However, for drilling-related calls, Stuck said she and her fellow employees were told just to take the caller’s name and number and forward the information to a supervisor.

“And somebody was supposed to call them back and address their concerns,” she said, adding that she never knew whether these callbacks occurred.

Sometimes, Stuck said, people would call again, angry they had not heard back from anyone from the department.

…“People were saying: Where’s the Department of Health on all this?” Stuck said. “The bottom line was we weren’t allowed to say anything. It’s not that we weren’t interested.”

Marshall Deasy, who retired last June after putting in 20 years of service at the Bureau of Epidemiology in Harrisburg, said that in his office, talking about natural gas development was considered “taboo.”

In other words, the agency appears to be treating the idea that fracking could cause health problems like some sort of crazy conspiracy theory — a categorization that’s kind of hard to justify, considering the peer-reviewed research linking air and water pollution from oil and gas drilling to a bevy of health concerns. In Dallas, a jury recently awarded a family $3 million for damage caused by drilling near their property, including “physical pain and suffering.”

--- Goal 1 ---
In the excerpt about the health department's handling of drilling-related calls, how many years of service did Marshall Deasy put in at the Bureau of Epidemiology?
--- Goal 2 ---
Extend the passage on the health department's handling of drilling-related calls, beginning after its final sentence about the Dallas jury award.

--- Source excerpt ---

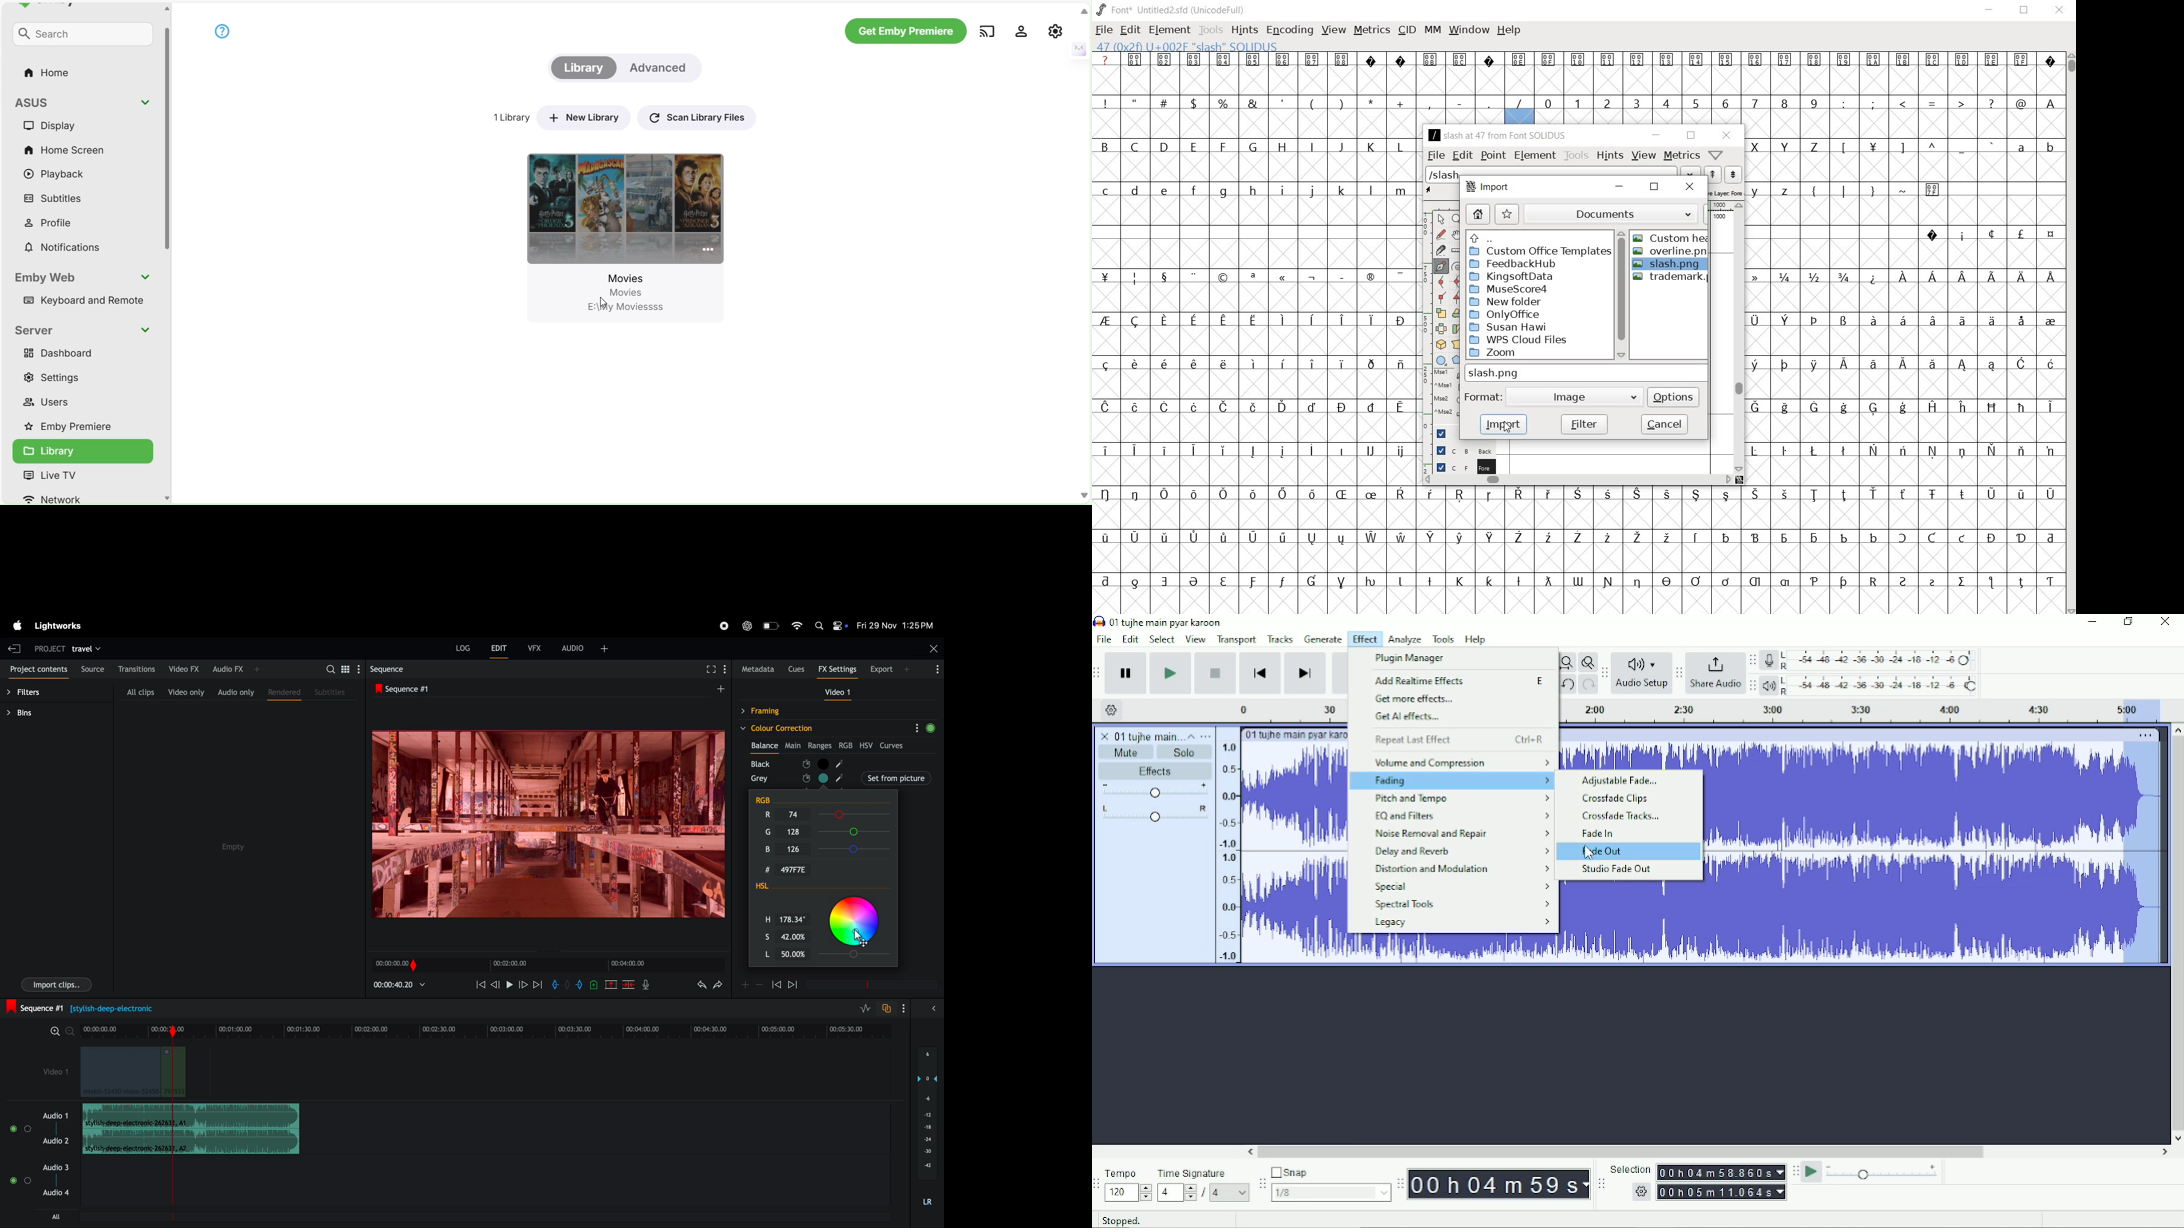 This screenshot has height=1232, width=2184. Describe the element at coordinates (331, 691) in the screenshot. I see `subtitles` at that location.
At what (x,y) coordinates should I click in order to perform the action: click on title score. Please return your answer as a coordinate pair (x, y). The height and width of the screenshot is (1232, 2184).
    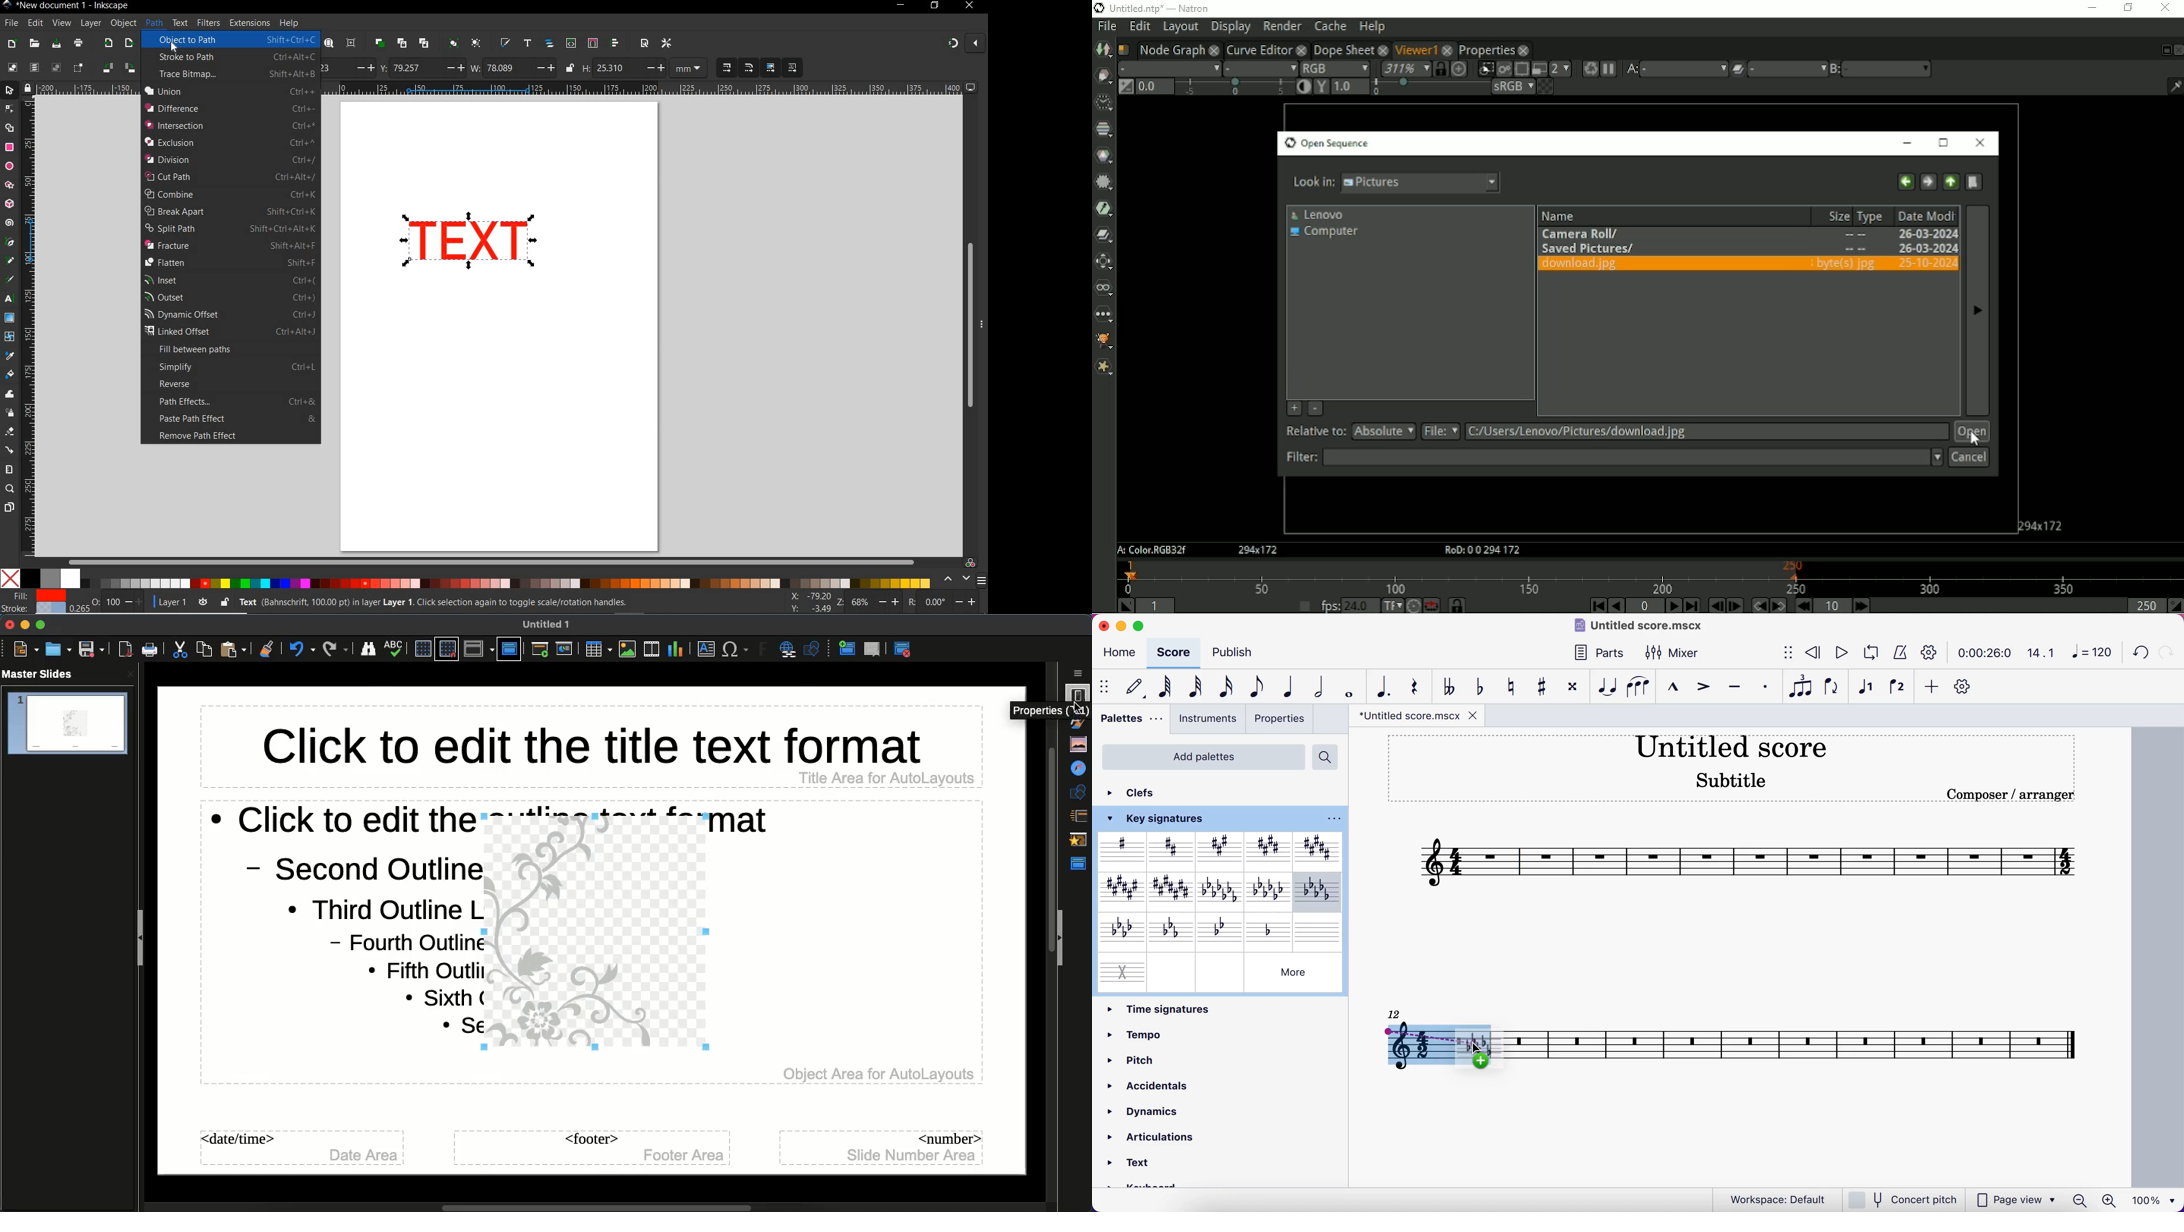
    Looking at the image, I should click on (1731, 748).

--- Task response 1 ---
Twenty years.

--- Task response 2 ---
A state Department of Health spokesperson denied the allegations, and said that all complaints related to fracking are sent to the Bureau of Epidemiology. Only 51 cases have been logged, she added, and the agency has yet to find a link between drilling and illness.

If there isn’t more research to help establish such a link, it could be because this is an emerging field, and because the industry’s had a vested interest in keeping such information quiet — in cases in which residents have fought drillers and won, the terms of their settlements are often accompanied by gag orders. And if no health impacts have been documented in Pennsylvania, that could be because the state has yet to conduct even one study dedicated to this purpose. Of the over $630 million the state has raised through its impact fee, which is distributed among agencies involved in regulating drilling, one expert interviewed said that “not one penny” has been allocated to the Department of Health. Gov. Tom Corbett declined to comment.